Friday, November 30, 2012

November: Part 1

We began the month of November in a darkened, cold house, thanks to Big Storm Sandy.  But the month got better, day by day.  Our power and heat returned after only 5 days and we felt so lucky that the only trees down on our property were nowhere near our house. 

I have 3 cousins with whom we have celebrated Thanksgiving for many years.  This year Linda hosted, and my assignment was dessert (read pies.)  I love making pies, and despite the fact that I was going to make an apple pie and a pumpkin pie, both of which I have made many many times, as usual, I started the process with a little research into recipes old and new. (You can take the librarian out of the library......) I have lot of baking books, so I consult them all as well as the bakers in cyberspace.

 


And, as usual, I end up combining and tweaking recipes I've used before: Nick Magieri's pastry, Richard Sax's pumpkin pie (the filling) and Susan Purdy's apple pie filling.


We brought home about a fifth of the pumpkin pie which was all that was left.  I guess they were a success!

My pies get transported in this beautiful basket that my Aunt Evelyn painted for my mother. 


My aunt also made one of these for each of her siblings.  This one hung in my mother's house.


We had a special reason to celebrate Thanksgiving this year.  Emily was able to be with us, turning our duet back into a trio.



No sewing, you say?  That's coming in the next post!

Friday, November 2, 2012

Powerless Finish for October

Hurricane Sandy paid us a visit this week.  Here in Northern New Jersey many people have been without power, telephone and cell phone service since Monday when the storm landed in New Jersey near Atlantic City.  Although we have been powerless, we consider ourselves lucky.  Everyone in our family is fine.  We were especially worried about my sister and brother-in-law who live on their catamaran.  They have been moored in Annapolis which was right in the predicted path of the storm.  Fortunately, they are fine, their boat is fine, and all of their cruising friends are okay.   Our friends and neighbors are okay, too;  our house was not touched; and the only tree that came down was a pine in the back of our yard.  It flattened our swing set, but our daughter is 25, so she doesn't use it any more!

I had worked on October's Free Motion Challenge sporadically throughout the month, but I had put off posting pictures until this week.  But oops! No internet! No cell phone!  Our public library opened on Thursday and provided Wifi and power strips, but there were too many people on the network and I was unable to upload my photos.

▶ _SUPPLIED ENTRIES_
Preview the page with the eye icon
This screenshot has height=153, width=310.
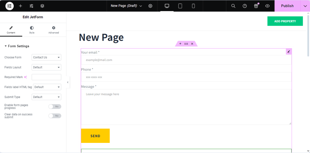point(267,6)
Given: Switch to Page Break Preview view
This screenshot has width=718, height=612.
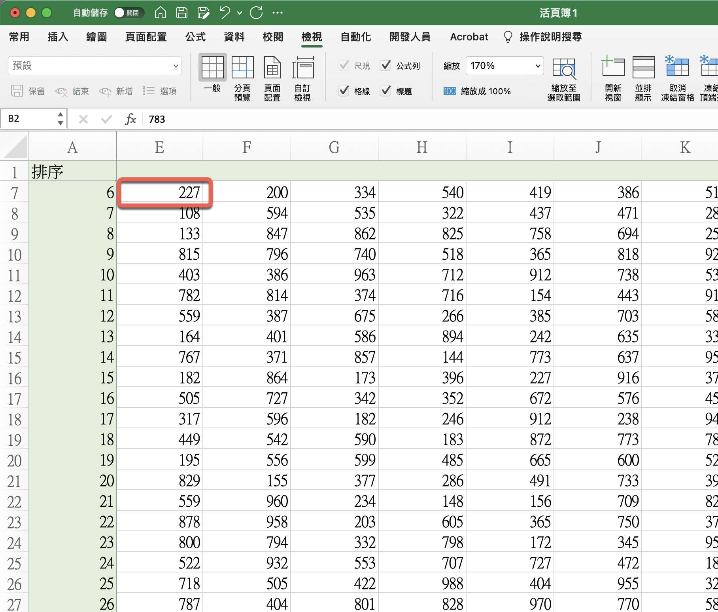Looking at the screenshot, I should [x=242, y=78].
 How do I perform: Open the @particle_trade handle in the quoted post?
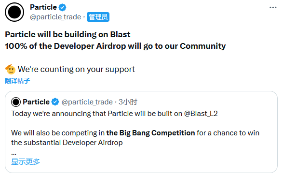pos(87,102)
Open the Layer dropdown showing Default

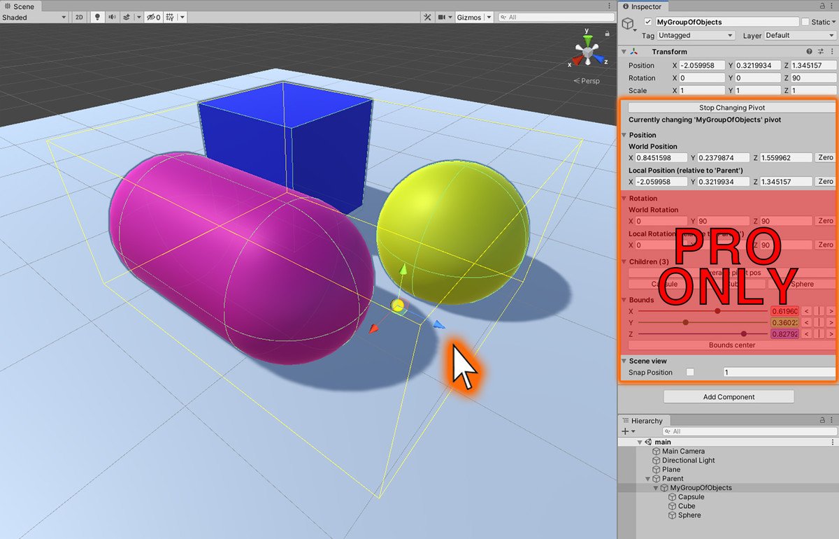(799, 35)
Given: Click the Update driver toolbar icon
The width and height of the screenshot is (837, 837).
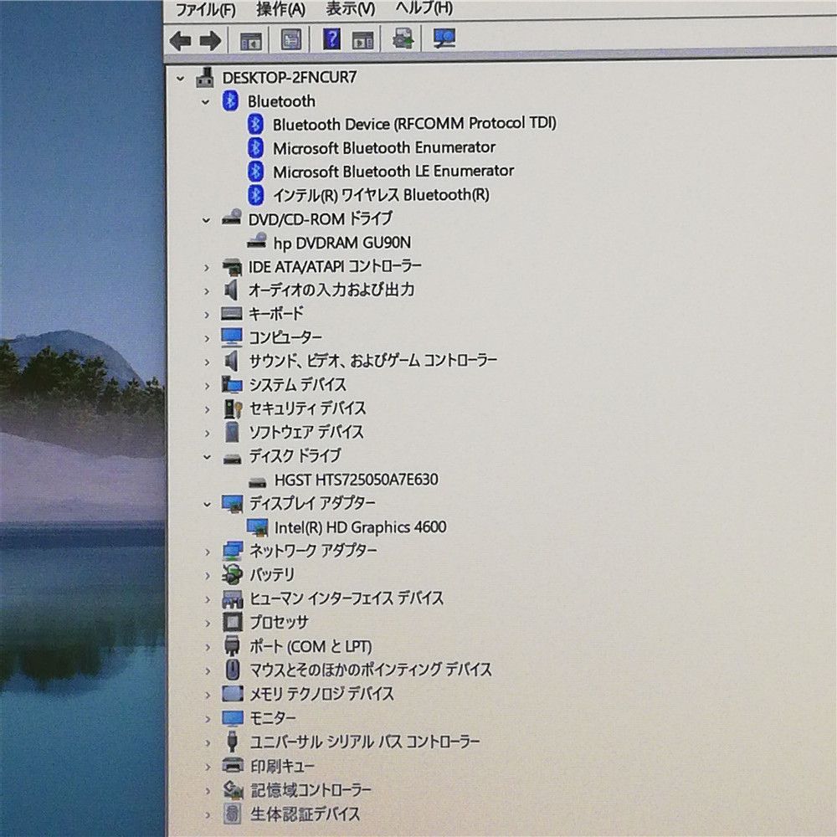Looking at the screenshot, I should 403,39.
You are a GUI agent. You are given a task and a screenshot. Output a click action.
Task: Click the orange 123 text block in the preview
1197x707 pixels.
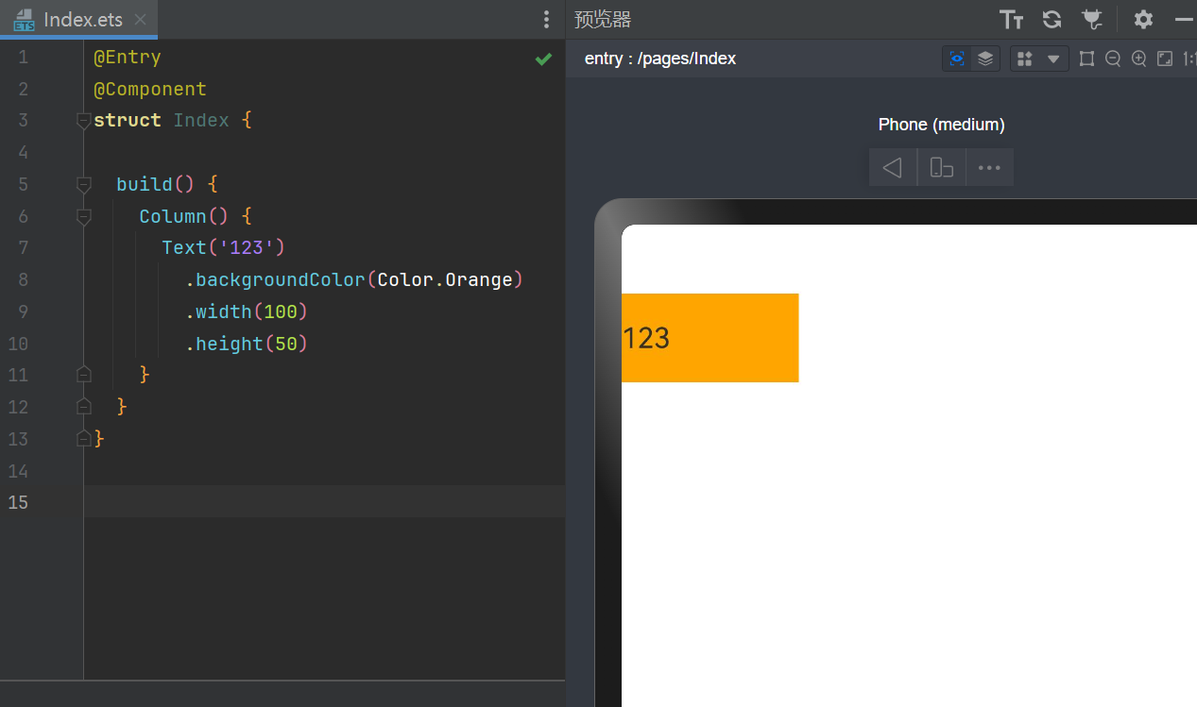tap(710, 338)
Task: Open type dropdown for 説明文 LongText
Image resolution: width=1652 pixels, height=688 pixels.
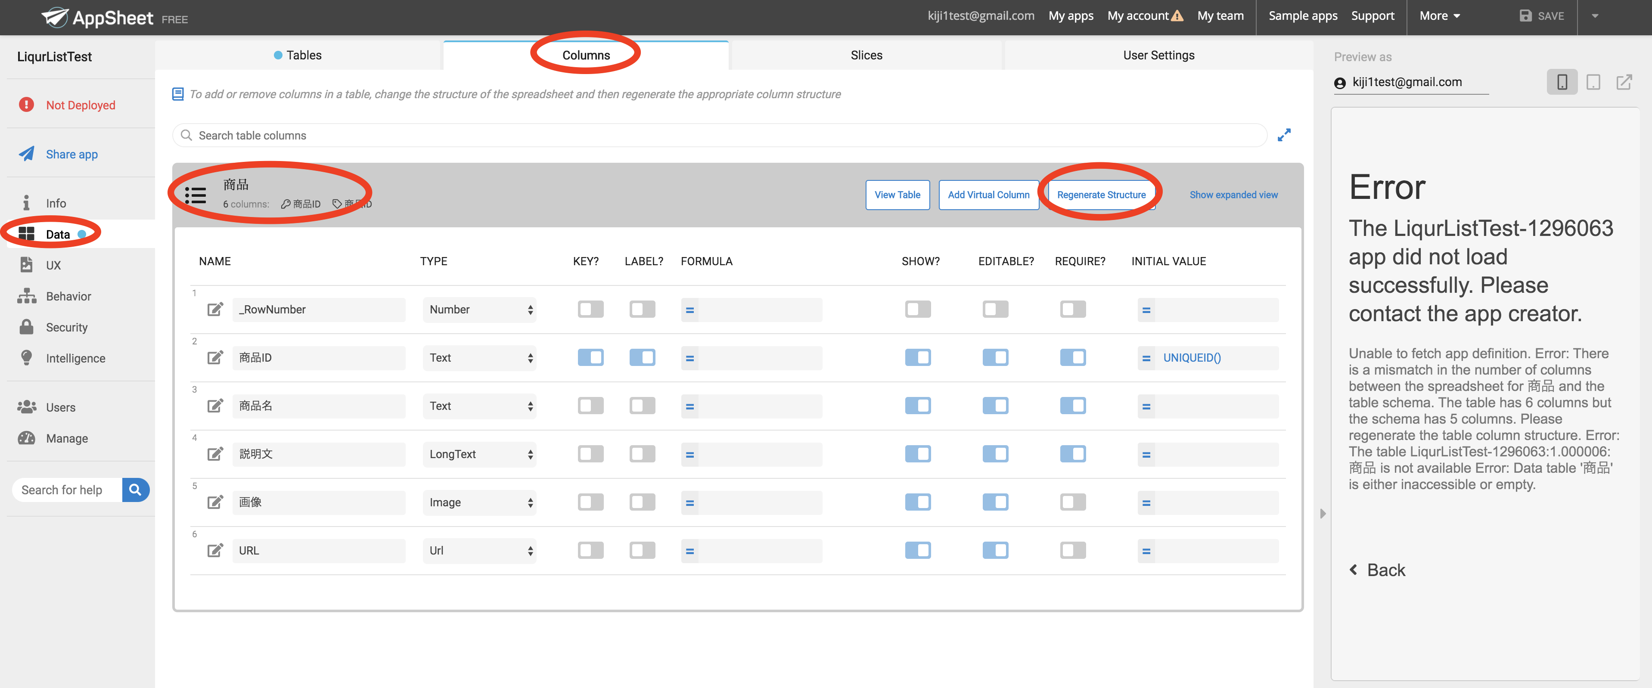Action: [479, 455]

▶ _PROMPT A_
Answer these questions about the blog post, one per line:
(i) After how many days did the power and heat return?
(ii) Which cousin hosted Thanksgiving this year?
(iii) Where have the sister and brother-in-law been moored?
▶ _PROMPT B_
Revise the part of the blog post starting at "Hurricane Sandy paid" and ending at "it any more!", replacing "catamaran" with "sailboat".
▶ _PROMPT C_
Summarize the blog post in two sentences.
The data is not needed for this work.

▶ _COMPLETE OUTPUT A_
(i) 5 days
(ii) Linda
(iii) Annapolis

▶ _COMPLETE OUTPUT B_
Hurricane Sandy paid us a visit this week.  Here in Northern New Jersey many people have been without power, telephone and cell phone service since Monday when the storm landed in New Jersey near Atlantic City.  Although we have been powerless, we consider ourselves lucky.  Everyone in our family is fine.  We were especially worried about my sister and brother-in-law who live on their sailboat.  They have been moored in Annapolis which was right in the predicted path of the storm.  Fortunately, they are fine, their boat is fine, and all of their cruising friends are okay.   Our friends and neighbors are okay, too;  our house was not touched; and the only tree that came down was a pine in the back of our yard.  It flattened our swing set, but our daughter is 25, so she doesn't use it any more!

▶ _COMPLETE OUTPUT C_
Hurricane Sandy left the family without power in Northern New Jersey, but everyone was fine, the house was untouched, and power and heat returned after five days. For Thanksgiving, hosted by a cousin named Linda, the writer baked an apple pie and a pumpkin pie, and Emily was able to be with them.